Page text:
┌────────

30-Dec-08 – An early drawing by Bertrand Goldberg’s architectural firm is getting a new audience after being rescued from an antique shop, hanging in an office, and sitting in storage.

Richard Wallach bought the 24 x 32-inch architectural drawing about ten years ago from an antique shop in Chicago. At the time, they thought it was an early rendering of Marina City.

Photo by Richard Wallach

Photo by Richard Wallach

Recent sleuthing by Wallach and Marina City Online, however, revealed this to be an early architectural drawing of Affiliated Hospitals Center, a project of Bertrand Goldberg Associates in Boston in 1971.

(Click on images to view larger versions)

“It is clearly from the office of Bertrand Goldberg Associates,” says Geoffrey Goldberg, son of the Marina City architect. He says it is part of a set of drawings by Zbigniew Andrew Cianciara, Chief Designer at BGA and now an architect with his own firm in Highland Park, Illinois.

According to a web site that researches Polish-American history, Cianciara was born in Warsaw in 1936 and worked with Goldberg from 1967 to 1984.

Recalls Geoffrey, the drawing was an early conceptual study. He has seen two later versions, done later in 1971, showing refinements to the original design. In those later drawings, says Geoffrey, “You can see variations in the tower form, the structure, and in the contextual information.”

Affiliated Hospitals Center was Goldberg’s first major medical project. The plan was to consolidate several older hospitals at Harvard University.

“This plan was subject to a lot of politicking,” says Geoffrey, “and at the end of a long day, the project became several individual buildings – built in proximity but not one entity.”

└────────

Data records
┌────────

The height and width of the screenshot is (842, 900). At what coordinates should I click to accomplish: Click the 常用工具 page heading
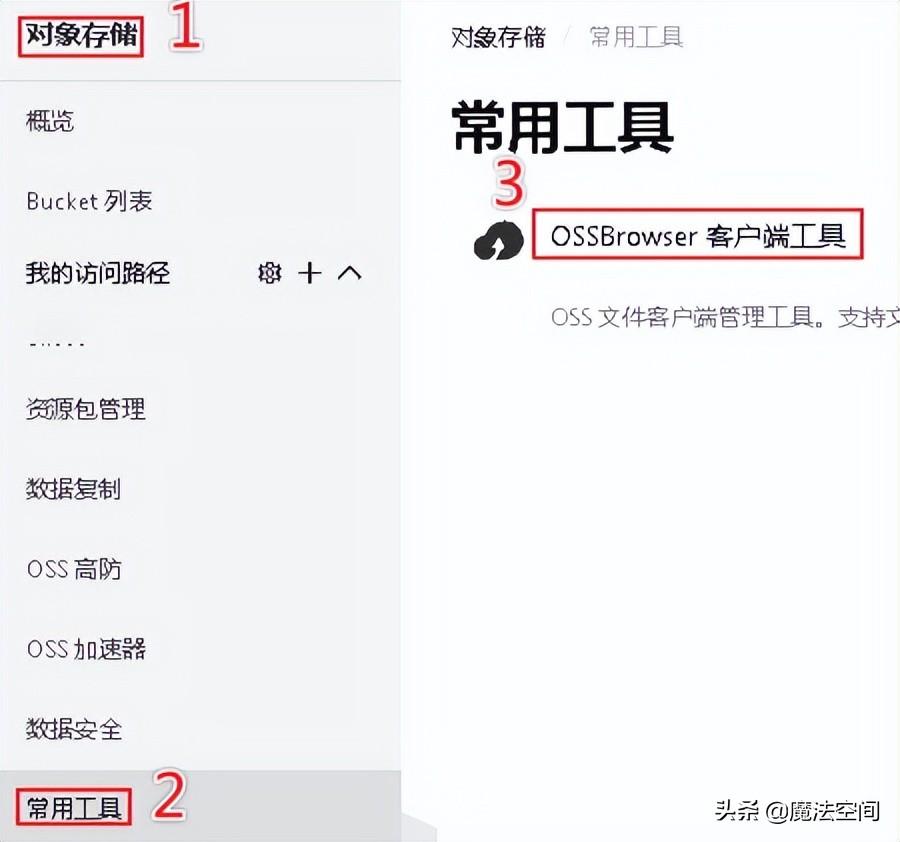(x=562, y=127)
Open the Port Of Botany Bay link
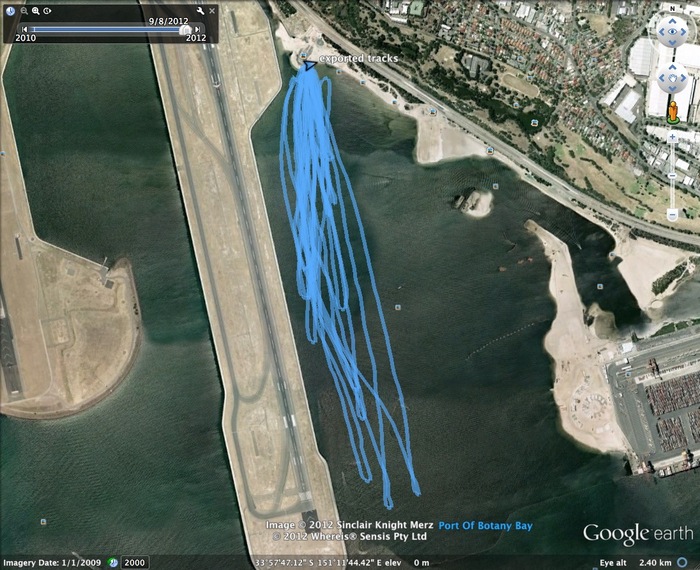Viewport: 700px width, 570px height. [x=485, y=525]
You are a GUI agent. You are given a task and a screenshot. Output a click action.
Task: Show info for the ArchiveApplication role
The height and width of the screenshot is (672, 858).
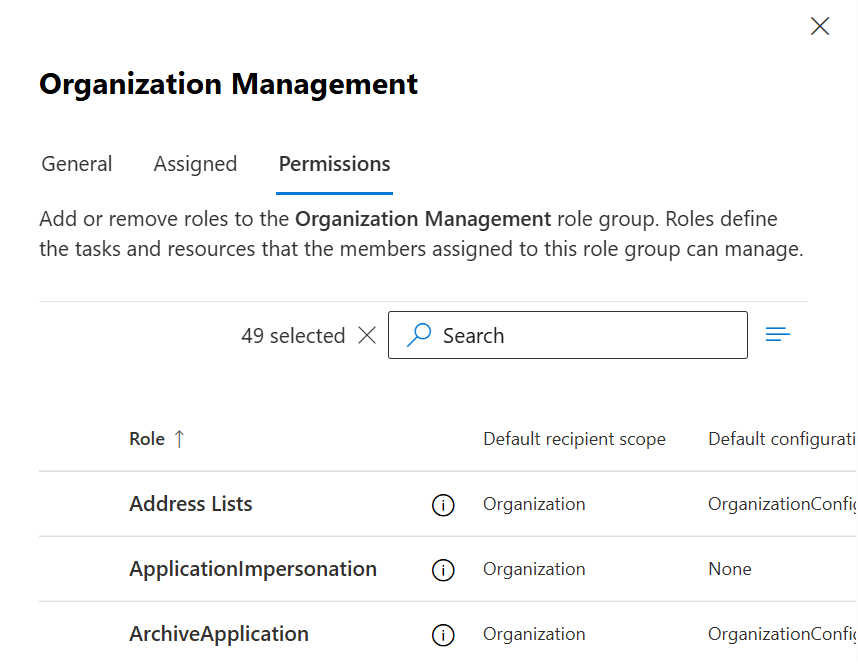coord(443,635)

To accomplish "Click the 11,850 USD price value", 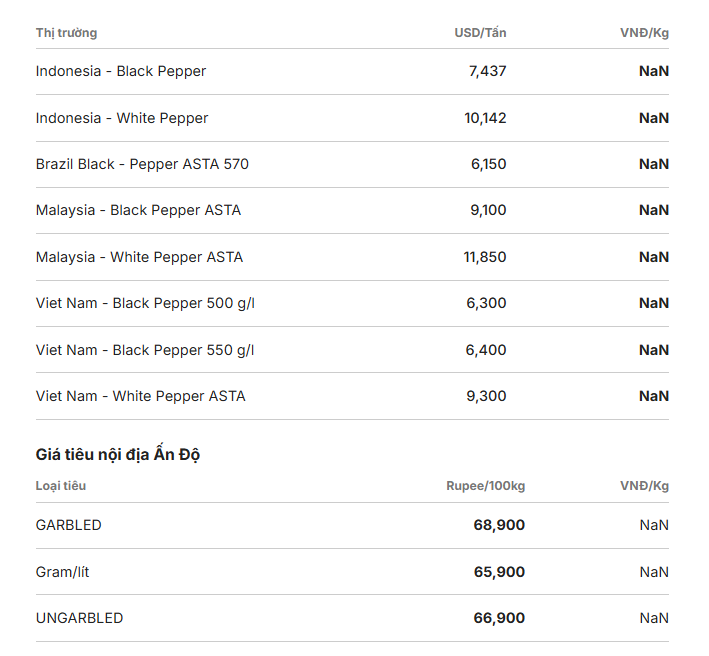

└────────

Problems to work on:
1) In the text about the Goldberg drawing, during which years did Cianciara work with Goldberg?
2) Reproduce the text about the Goldberg drawing word for word, everything from "Recalls Geoffrey, the" down to "at Harvard University.".

List of answers:
1) From 1967 to 1984.

2)
Recalls Geoffrey, the drawing was an early conceptual study. He has seen two later versions, done later in 1971, showing refinements to the original design. In those later drawings, says Geoffrey, “You can see variations in the tower form, the structure, and in the contextual information.”

Affiliated Hospitals Center was Goldberg’s first major medical project. The plan was to consolidate several older hospitals at Harvard University.